You know that you're getting old and boring when you start getting interested in your family tree.
In my case, this has taken the form of an obsession with a painting which has been in my parents' flat since I was about three. The story goes that my cousin, who was 4 or 5 at the time, played with some toys and managed to fling them right into the painting, damaging it severely. The cost of the repair was quite high and my aunt/uncle weren't willing to pay for it, while my parents' were, so we paid for it and got to keep it. Since then, it's been in the living room. All I know is that it's my great great grandmother, or my great great great grandmother. The latter would make it Cubling's great great great great grandmother which is quite mindboggling. There is no name, no nothing.
So when in Germany among the toy flinging cousin's parents, I started to ask questions. The painting is a sore thumb in our family. I don't think my aunt/uncle ever forgave themselves for not paying for the restoration, and subsequent loss of this item of familiar jealousy.

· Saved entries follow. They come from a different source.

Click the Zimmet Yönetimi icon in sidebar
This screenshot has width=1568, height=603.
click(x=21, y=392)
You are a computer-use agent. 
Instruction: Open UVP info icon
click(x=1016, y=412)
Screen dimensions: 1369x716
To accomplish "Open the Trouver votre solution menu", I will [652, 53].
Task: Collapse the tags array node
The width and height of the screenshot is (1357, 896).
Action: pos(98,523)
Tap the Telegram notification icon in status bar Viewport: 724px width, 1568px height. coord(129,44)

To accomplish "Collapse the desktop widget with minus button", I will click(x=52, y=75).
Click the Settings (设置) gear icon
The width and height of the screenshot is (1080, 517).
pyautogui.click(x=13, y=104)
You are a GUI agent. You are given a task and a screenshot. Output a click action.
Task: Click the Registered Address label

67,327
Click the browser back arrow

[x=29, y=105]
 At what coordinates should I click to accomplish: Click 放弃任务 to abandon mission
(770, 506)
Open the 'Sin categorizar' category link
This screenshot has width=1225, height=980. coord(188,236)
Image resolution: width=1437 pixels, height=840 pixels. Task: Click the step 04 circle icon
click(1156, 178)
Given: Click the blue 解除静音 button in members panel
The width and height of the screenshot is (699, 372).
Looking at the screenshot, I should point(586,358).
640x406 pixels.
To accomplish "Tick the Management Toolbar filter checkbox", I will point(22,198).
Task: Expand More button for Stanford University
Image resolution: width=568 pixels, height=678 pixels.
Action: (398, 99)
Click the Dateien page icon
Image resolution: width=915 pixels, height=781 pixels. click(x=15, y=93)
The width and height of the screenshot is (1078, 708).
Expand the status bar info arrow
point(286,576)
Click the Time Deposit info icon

The good side of this is that I opened the floodgates by only mentioning the painting. What I got is piles of photos of birth, death and marriage certificates. It's all very exciting, and we settled that the woman on the painting is probably my great great grandmother. We even found a potential name for her. Or rather, a name who could potentially be her. If this is so, the painting was done in 1912, a few years before her death. Interestingly, but utterly unrelated, that's the same year that our new home was built.
Now I'm looking for recommendations on good genealogy tools to put the pieces together.